In June 1993, Sioux Falls police detective Bruce Bailey investigated a complaint that twelve-year-old B.J.H. was the victim of a statutory rape. Bailey interviewed B.J.H., who identified Thatsaphone as the culprit. At Bailey’s request, Thatsaphone came to the police station for an untaped twenty-two minute interview during which he made incriminating admissions. Thatsaphone was indicted for statutory rape and moved to suppress his statements to Detective Bailey.

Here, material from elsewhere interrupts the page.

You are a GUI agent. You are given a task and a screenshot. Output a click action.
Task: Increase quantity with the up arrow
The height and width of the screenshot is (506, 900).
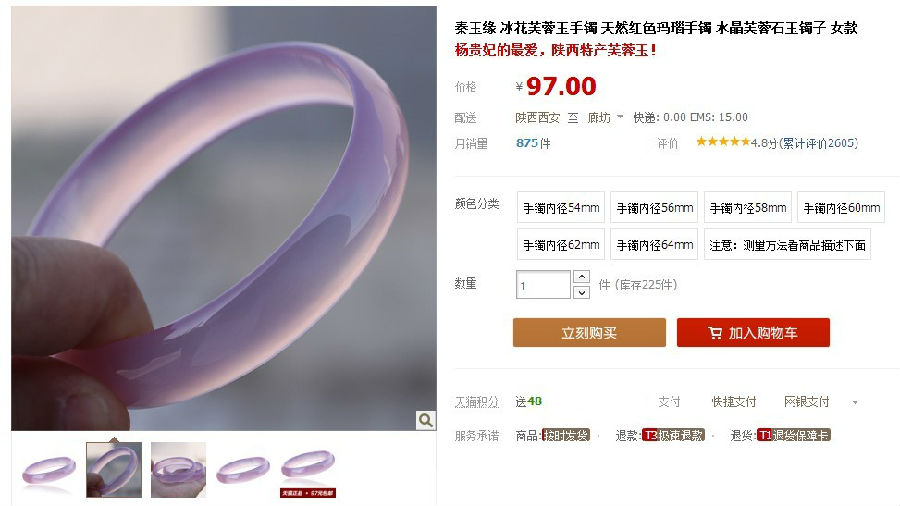(581, 277)
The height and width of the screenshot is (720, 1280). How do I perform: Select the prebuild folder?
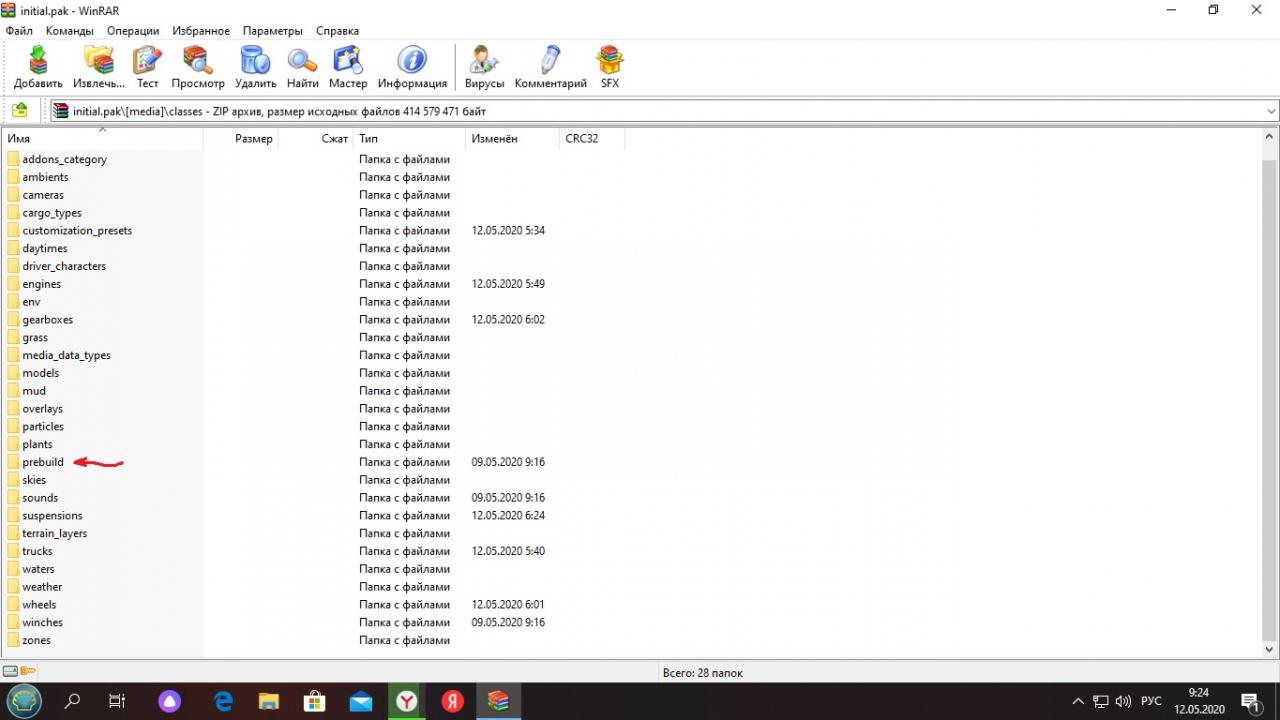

Following an evidentiary hearing, the trial judge made the following findings of fact. Thatsaphone is a Laotian immigrant who had lived in the United States for seven years and had worked at a local meat packing plant for six years. When Detective Bailey contacted him by telephone, Thatsaphone said he both spoke and understood English. On June 24, Thatsaphone voluntarily came to be interviewed by Bailey at the police station, accompanied by a friend, Vic Souvannarath, who also spoke English and Laotian. Bailey excluded Souvannarath from the interview “for several reasons including that [Thatsa-phone] told Bailey that he understood and spoke English pretty well, that [Thatsa-phone] appeared to Bailey to speak and understand English pretty well, that the friend by virtue of his relationship to [Thatsaphone] did not possess the requisite impartiality necessary for an appropriate and accurate interview, and that such friend was not certified by 911 communications as a recognized interpreter of the Laotian language.”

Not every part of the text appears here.